Mizuho Bank’s loans to yakuza and other shady individuals through its group credit company Orient Corp. may be just the tip of the iceberg as corporate Japan struggles to break off its long-held ties with organized crime.
On Monday, Mizuho released the results of a third-party investigation report in which the mega-bank blamed “lax awareness” for its failure to take action on 228 mob-linked loans for cars and electronics totaling ¥200 million.
As part of a business improvement plan submitted to the Financial Services Agency, Mizuho also announced the punishment of 54 executives and vowed to take preventive steps to avoid lending to “anti-social elements,” which include not only gangsters but also “sokaiya” racketeers and convicted fraudsters.
But neither the 102-page report by the investigative panel nor the bank’s business improvement plan address the structural problems plaguing businesses in Japan, experts say.
Companies have only recently begun to take active steps to sever their ties with the underworld, and then only for ethical reasons.
The law has long been lenient on business dealings with mobsters, and it was only in 2007 that the government issued guidelines urging businesses to cut ties with anti-social elements. These guidelines are not legally binding.
Based on the guidelines, the Japanese Bankers Association instructed the nation’s banks in 2009 to create an “anti-gangster” clause in their contracts.
This clause mandates that customers opening accounts or starting business deals with banks declare in advance that they are not a member of a criminal group, and states that banks can terminate a contract when it becomes clear a customer is indeed linked to the mob.
This led to the creation of prefectural ordinances across the country between 2009 and 2011 aimed at preventing a variety of private-sector dealings with mobsters and their associates.
Most of the prefectural ordinances, however, fall short of penalizing businesses that fail to comply, and are vague in their language, said Aki Tsurumaki, a lawyer knowledgeable about gangster issues.
“The Tokyo ordinance, for example, says businesses should not engage in deals that encourage gangsters’ activities,” Tsurumaki said. “But it is hard to know what constitutes encouragement.”
He said that because these anti-mob measures came into effect so recently, Mizuho is probably not alone in grappling with what to do with loans that were made before the anti-gangster clause was introduced. The clause cannot be applied retroactively.
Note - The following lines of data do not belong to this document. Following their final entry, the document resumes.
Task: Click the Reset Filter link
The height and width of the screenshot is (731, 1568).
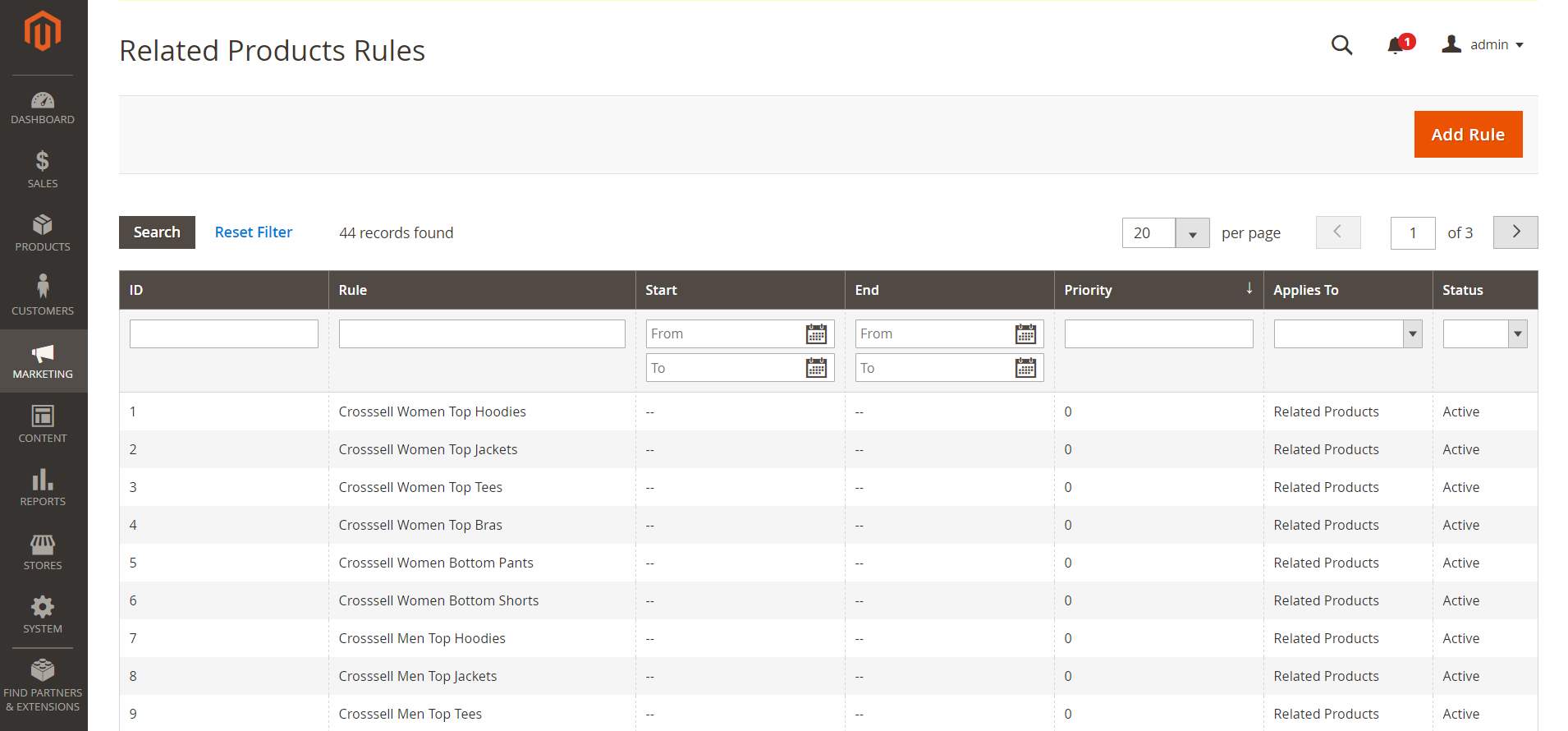Action: click(253, 232)
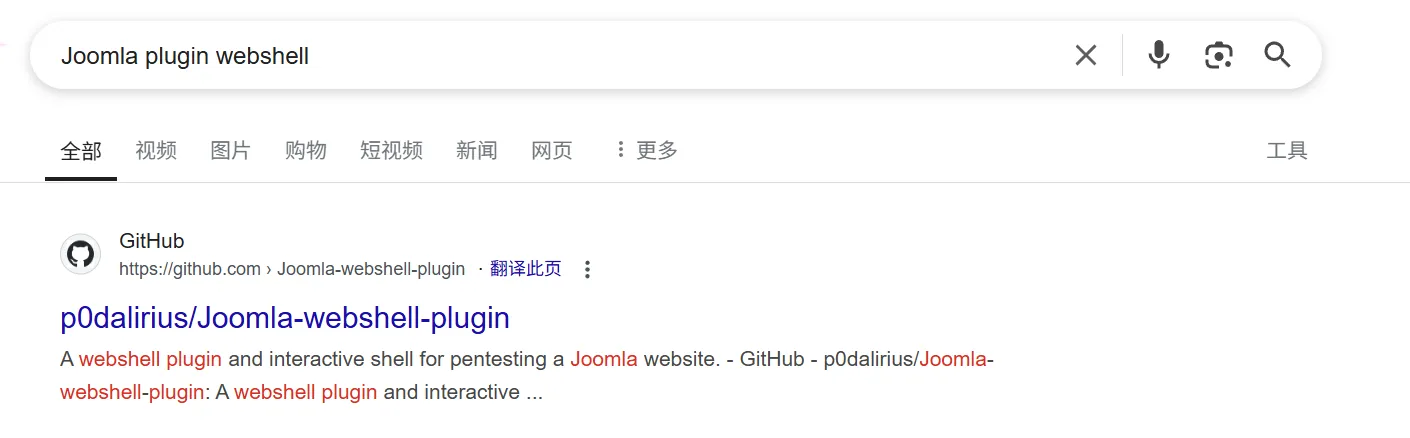1410x438 pixels.
Task: Focus the search box containing Joomla query
Action: 560,56
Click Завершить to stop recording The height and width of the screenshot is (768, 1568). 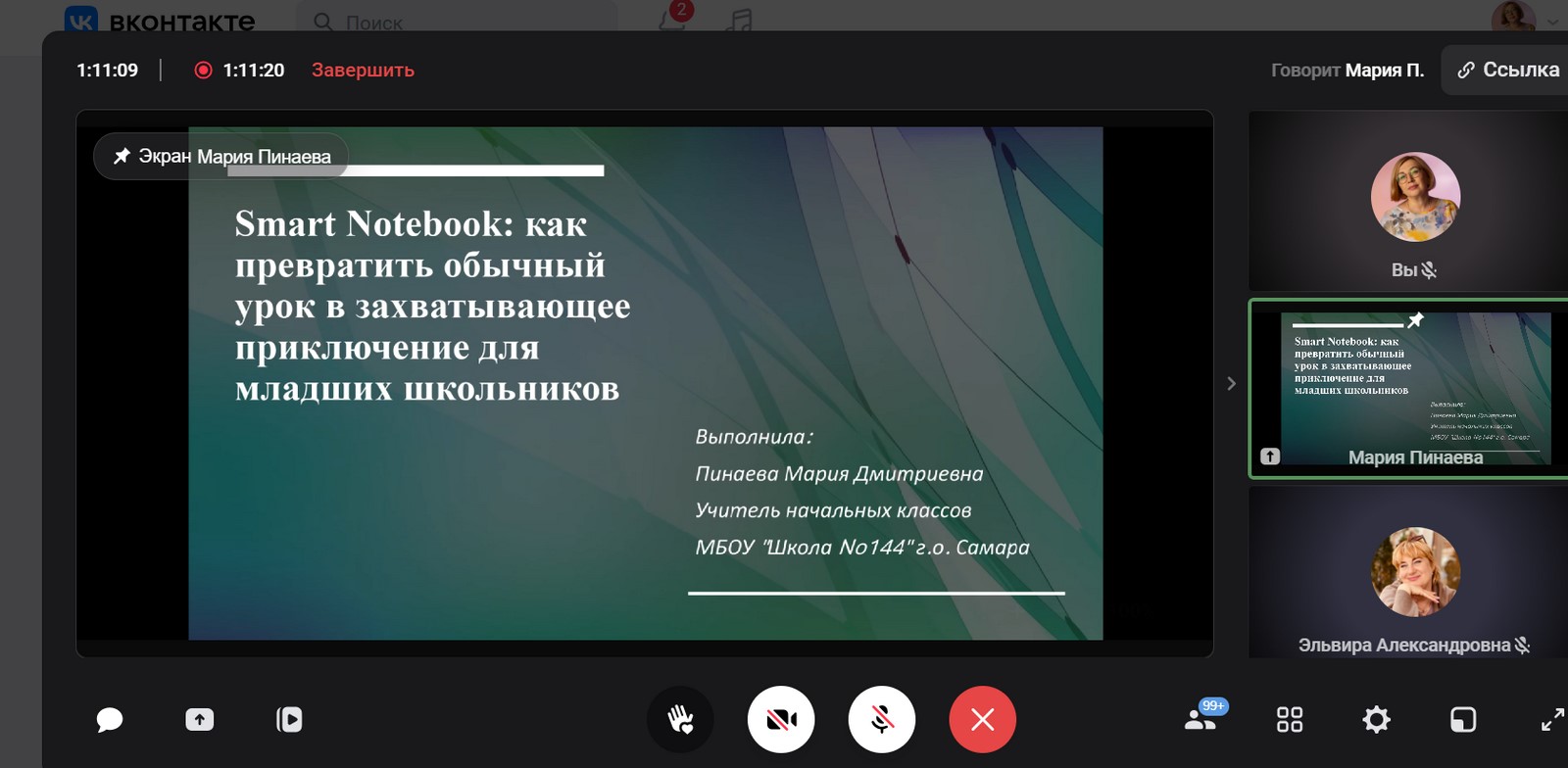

“It is easy to imagine that there are massive volumes of outstanding contracts that (financial institutions) are unable to cancel immediately,” he said.
Nobuo Gohara, a former prosecutor and now a lawyer who specializes in compliance matters, said Mizuho’s investigation panel should have been more forthcoming about this legal background.
Orient, in an Oct. 16 report to the Ministry of Economy, Trade and Industry, said a majority of the mob-linked loans were approved before the company introduced the anti-gangster clause in March 2011, making cancellations tricky.
“The third-party report just follows what Mizuho executives have said and adds a pinch of criticism, but it fails to delve into the root of the problem,” Gohara said.
He added that because there’s no legal recourse for many of the mob-linked contracts, some credit card companies are now trying to cancel deals with problem individuals “through whatever means available.”
“Some companies are trying to cancel contracts if those customers miss one payment, only by a day or two,” Gohara said. “Others try to find any false statement in the contracts that they can use as a reason to cancel them. These issues, which plague the entire financial sector, should have been brought up in Mizuho’s report. Then the bank executives would have been genuinely accountable for the scandal. Instead, the way they dealt with the issue was very superficial, failing to shed light on the real problem.”
The Mizuho report also fails to explain whether the cars that the gangsters supposedly bought through the loans were sold to other parties, or whether the loans involved fictional purchases, thus becoming a source of cash for the mob.
While Mizuho officials have denied such scenarios, Tsurumaki said the bank and Orient should investigate how their loans were used.
“If such things come to light, the bank would be a victim of fraud or a collaborator of underworld crimes,” he said. “A look at the report gives us no clue as to whether the bank’s investigation covered such questions.”